(Beginning of Information)
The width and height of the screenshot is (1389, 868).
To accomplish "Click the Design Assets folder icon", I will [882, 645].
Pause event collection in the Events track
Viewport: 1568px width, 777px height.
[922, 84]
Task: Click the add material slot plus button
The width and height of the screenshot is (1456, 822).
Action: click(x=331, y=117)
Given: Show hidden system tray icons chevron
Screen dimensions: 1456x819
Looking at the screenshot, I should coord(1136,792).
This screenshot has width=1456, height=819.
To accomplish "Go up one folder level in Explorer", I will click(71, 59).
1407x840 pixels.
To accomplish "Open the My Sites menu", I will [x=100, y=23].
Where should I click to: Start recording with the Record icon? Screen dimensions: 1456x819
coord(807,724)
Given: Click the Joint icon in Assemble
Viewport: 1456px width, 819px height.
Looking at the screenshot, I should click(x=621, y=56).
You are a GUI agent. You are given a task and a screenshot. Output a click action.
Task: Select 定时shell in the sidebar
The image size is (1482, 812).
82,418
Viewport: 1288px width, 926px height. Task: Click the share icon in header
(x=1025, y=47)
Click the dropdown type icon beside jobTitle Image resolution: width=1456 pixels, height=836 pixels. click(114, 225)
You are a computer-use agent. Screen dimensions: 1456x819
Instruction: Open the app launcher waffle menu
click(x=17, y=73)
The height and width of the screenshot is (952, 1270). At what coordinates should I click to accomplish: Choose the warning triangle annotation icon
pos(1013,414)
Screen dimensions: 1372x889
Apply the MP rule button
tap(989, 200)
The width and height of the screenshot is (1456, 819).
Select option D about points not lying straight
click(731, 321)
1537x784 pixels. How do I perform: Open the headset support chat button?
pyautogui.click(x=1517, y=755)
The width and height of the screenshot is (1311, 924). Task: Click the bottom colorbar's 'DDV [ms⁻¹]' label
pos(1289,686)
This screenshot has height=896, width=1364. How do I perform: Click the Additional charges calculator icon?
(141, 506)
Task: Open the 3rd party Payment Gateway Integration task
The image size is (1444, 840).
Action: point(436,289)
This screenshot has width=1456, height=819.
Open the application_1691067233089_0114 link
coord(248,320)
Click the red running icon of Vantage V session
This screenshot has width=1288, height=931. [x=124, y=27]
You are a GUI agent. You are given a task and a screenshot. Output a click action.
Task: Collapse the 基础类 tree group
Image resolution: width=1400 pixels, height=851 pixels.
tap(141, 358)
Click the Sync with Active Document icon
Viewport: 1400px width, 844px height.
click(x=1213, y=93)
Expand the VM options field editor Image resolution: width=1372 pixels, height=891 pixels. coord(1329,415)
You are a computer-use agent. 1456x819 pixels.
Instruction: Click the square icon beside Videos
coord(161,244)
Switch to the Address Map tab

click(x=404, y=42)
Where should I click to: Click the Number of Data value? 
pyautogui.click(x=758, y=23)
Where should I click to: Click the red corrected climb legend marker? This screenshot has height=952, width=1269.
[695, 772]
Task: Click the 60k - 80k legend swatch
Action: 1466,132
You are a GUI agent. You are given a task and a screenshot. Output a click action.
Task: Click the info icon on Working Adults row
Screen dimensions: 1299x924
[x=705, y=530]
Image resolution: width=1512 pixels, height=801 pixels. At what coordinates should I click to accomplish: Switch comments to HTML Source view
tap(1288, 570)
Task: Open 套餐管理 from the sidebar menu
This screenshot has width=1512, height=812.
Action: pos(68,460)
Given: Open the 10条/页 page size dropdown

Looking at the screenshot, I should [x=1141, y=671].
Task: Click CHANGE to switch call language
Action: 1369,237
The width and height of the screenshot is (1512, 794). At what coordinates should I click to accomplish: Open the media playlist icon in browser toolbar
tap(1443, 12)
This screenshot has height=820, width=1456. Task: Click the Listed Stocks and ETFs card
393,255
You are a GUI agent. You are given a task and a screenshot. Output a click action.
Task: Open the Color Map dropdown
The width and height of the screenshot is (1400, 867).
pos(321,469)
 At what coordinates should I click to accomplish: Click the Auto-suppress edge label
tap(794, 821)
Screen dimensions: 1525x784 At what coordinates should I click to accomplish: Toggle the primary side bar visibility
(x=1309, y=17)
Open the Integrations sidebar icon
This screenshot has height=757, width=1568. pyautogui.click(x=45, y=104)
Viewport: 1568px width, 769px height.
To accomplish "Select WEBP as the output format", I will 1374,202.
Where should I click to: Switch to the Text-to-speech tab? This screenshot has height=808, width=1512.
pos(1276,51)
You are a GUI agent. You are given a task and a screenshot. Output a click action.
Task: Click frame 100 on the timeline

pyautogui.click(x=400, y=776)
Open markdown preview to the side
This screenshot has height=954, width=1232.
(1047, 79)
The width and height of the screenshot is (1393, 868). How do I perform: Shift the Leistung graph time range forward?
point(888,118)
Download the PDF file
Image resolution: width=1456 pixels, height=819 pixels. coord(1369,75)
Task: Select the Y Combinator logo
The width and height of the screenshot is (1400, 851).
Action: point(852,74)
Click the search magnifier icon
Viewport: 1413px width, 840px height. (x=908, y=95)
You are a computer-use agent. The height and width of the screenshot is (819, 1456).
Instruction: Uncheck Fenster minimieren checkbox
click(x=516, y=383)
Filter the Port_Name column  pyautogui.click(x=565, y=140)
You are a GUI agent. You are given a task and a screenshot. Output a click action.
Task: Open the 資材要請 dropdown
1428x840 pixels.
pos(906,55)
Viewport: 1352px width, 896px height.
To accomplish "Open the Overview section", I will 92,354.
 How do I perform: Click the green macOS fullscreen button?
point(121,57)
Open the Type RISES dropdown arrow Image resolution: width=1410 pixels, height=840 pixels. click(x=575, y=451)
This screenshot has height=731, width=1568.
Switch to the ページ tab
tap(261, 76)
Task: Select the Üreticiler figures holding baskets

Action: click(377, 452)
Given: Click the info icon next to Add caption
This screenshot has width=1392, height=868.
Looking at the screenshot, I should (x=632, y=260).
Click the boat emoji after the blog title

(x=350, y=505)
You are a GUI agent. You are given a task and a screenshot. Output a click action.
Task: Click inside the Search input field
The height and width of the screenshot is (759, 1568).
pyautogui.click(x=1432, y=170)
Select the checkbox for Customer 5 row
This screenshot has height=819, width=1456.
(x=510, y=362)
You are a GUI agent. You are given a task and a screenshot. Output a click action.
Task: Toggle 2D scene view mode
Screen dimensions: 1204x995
(End of Information)
Transcribe each entry above exactly as it reads.

The width and height of the screenshot is (1389, 868).
To accomplish "Click the Design Assets folder icon", I will [882, 645].
Pause event collection in the Events track
Viewport: 1568px width, 777px height.
[922, 84]
Task: Click the add material slot plus button
The width and height of the screenshot is (1456, 822).
Action: click(x=331, y=117)
Given: Show hidden system tray icons chevron
Screen dimensions: 1456x819
Looking at the screenshot, I should coord(1136,792).
This screenshot has width=1456, height=819.
To accomplish "Go up one folder level in Explorer", I will click(71, 59).
1407x840 pixels.
To accomplish "Open the My Sites menu", I will [x=100, y=23].
Where should I click to: Start recording with the Record icon? Screen dimensions: 1456x819
coord(807,724)
Given: Click the Joint icon in Assemble
Viewport: 1456px width, 819px height.
Looking at the screenshot, I should click(x=621, y=56).
You are a GUI agent. You are given a task and a screenshot. Output a click action.
Task: Select 定时shell in the sidebar
The image size is (1482, 812).
82,418
Viewport: 1288px width, 926px height. Task: Click the share icon in header
(x=1025, y=47)
Click the dropdown type icon beside jobTitle Image resolution: width=1456 pixels, height=836 pixels. click(114, 225)
You are a computer-use agent. Screen dimensions: 1456x819
Instruction: Open the app launcher waffle menu
click(x=17, y=73)
The height and width of the screenshot is (952, 1270). At what coordinates should I click to accomplish: Choose the warning triangle annotation icon
pos(1013,414)
Screen dimensions: 1372x889
Apply the MP rule button
tap(989, 200)
The width and height of the screenshot is (1456, 819).
Select option D about points not lying straight
click(731, 321)
1537x784 pixels. How do I perform: Open the headset support chat button?
pyautogui.click(x=1517, y=755)
The width and height of the screenshot is (1311, 924). Task: Click the bottom colorbar's 'DDV [ms⁻¹]' label
pos(1289,686)
This screenshot has height=896, width=1364. How do I perform: Click the Additional charges calculator icon?
(141, 506)
Task: Open the 3rd party Payment Gateway Integration task
The image size is (1444, 840).
Action: point(436,289)
This screenshot has width=1456, height=819.
Open the application_1691067233089_0114 link
coord(248,320)
Click the red running icon of Vantage V session
This screenshot has width=1288, height=931. [x=124, y=27]
You are a GUI agent. You are given a task and a screenshot. Output a click action.
Task: Collapse the 基础类 tree group
Image resolution: width=1400 pixels, height=851 pixels.
tap(141, 358)
Click the Sync with Active Document icon
Viewport: 1400px width, 844px height.
click(x=1213, y=93)
Expand the VM options field editor Image resolution: width=1372 pixels, height=891 pixels. coord(1329,415)
You are a computer-use agent. 1456x819 pixels.
Instruction: Click the square icon beside Videos
coord(161,244)
Switch to the Address Map tab

click(x=404, y=42)
Where should I click to: Click the Number of Data value? 
pyautogui.click(x=758, y=23)
Where should I click to: Click the red corrected climb legend marker? This screenshot has height=952, width=1269.
[695, 772]
Task: Click the 60k - 80k legend swatch
Action: 1466,132
You are a GUI agent. You are given a task and a screenshot. Output a click action.
Task: Click the info icon on Working Adults row
Screen dimensions: 1299x924
[x=705, y=530]
Image resolution: width=1512 pixels, height=801 pixels. At what coordinates should I click to accomplish: Switch comments to HTML Source view
tap(1288, 570)
Task: Open 套餐管理 from the sidebar menu
This screenshot has width=1512, height=812.
Action: pos(68,460)
Given: Open the 10条/页 page size dropdown

Looking at the screenshot, I should [x=1141, y=671].
Task: Click CHANGE to switch call language
Action: 1369,237
The width and height of the screenshot is (1512, 794). At what coordinates should I click to accomplish: Open the media playlist icon in browser toolbar
tap(1443, 12)
This screenshot has height=820, width=1456. Task: Click the Listed Stocks and ETFs card
393,255
You are a GUI agent. You are given a task and a screenshot. Output a click action.
Task: Open the Color Map dropdown
The width and height of the screenshot is (1400, 867).
pos(321,469)
 At what coordinates should I click to accomplish: Click the Auto-suppress edge label
tap(794, 821)
Screen dimensions: 1525x784 At what coordinates should I click to accomplish: Toggle the primary side bar visibility
(x=1309, y=17)
Open the Integrations sidebar icon
This screenshot has height=757, width=1568. pyautogui.click(x=45, y=104)
Viewport: 1568px width, 769px height.
To accomplish "Select WEBP as the output format", I will 1374,202.
Where should I click to: Switch to the Text-to-speech tab? This screenshot has height=808, width=1512.
pos(1276,51)
You are a GUI agent. You are given a task and a screenshot. Output a click action.
Task: Click frame 100 on the timeline

pyautogui.click(x=400, y=776)
Open markdown preview to the side
This screenshot has height=954, width=1232.
(1047, 79)
The width and height of the screenshot is (1393, 868). How do I perform: Shift the Leistung graph time range forward?
point(888,118)
Download the PDF file
Image resolution: width=1456 pixels, height=819 pixels. coord(1369,75)
Task: Select the Y Combinator logo
The width and height of the screenshot is (1400, 851).
Action: point(852,74)
Click the search magnifier icon
Viewport: 1413px width, 840px height. (x=908, y=95)
You are a computer-use agent. The height and width of the screenshot is (819, 1456).
Instruction: Uncheck Fenster minimieren checkbox
click(x=516, y=383)
Filter the Port_Name column  pyautogui.click(x=565, y=140)
You are a GUI agent. You are given a task and a screenshot. Output a click action.
Task: Open the 資材要請 dropdown
1428x840 pixels.
pos(906,55)
Viewport: 1352px width, 896px height.
To accomplish "Open the Overview section", I will 92,354.
 How do I perform: Click the green macOS fullscreen button?
point(121,57)
Open the Type RISES dropdown arrow Image resolution: width=1410 pixels, height=840 pixels. click(x=575, y=451)
This screenshot has height=731, width=1568.
Switch to the ページ tab
tap(261, 76)
Task: Select the Üreticiler figures holding baskets

Action: click(377, 452)
Given: Click the info icon next to Add caption
This screenshot has width=1392, height=868.
Looking at the screenshot, I should (x=632, y=260).
Click the boat emoji after the blog title

(x=350, y=505)
You are a GUI agent. You are given a task and a screenshot. Output a click action.
Task: Click inside the Search input field
The height and width of the screenshot is (759, 1568).
pyautogui.click(x=1432, y=170)
Select the checkbox for Customer 5 row
This screenshot has height=819, width=1456.
(x=510, y=362)
You are a GUI agent. You are given a task and a screenshot. Output a click action.
Task: Toggle 2D scene view mode
Screen dimensions: 1204x995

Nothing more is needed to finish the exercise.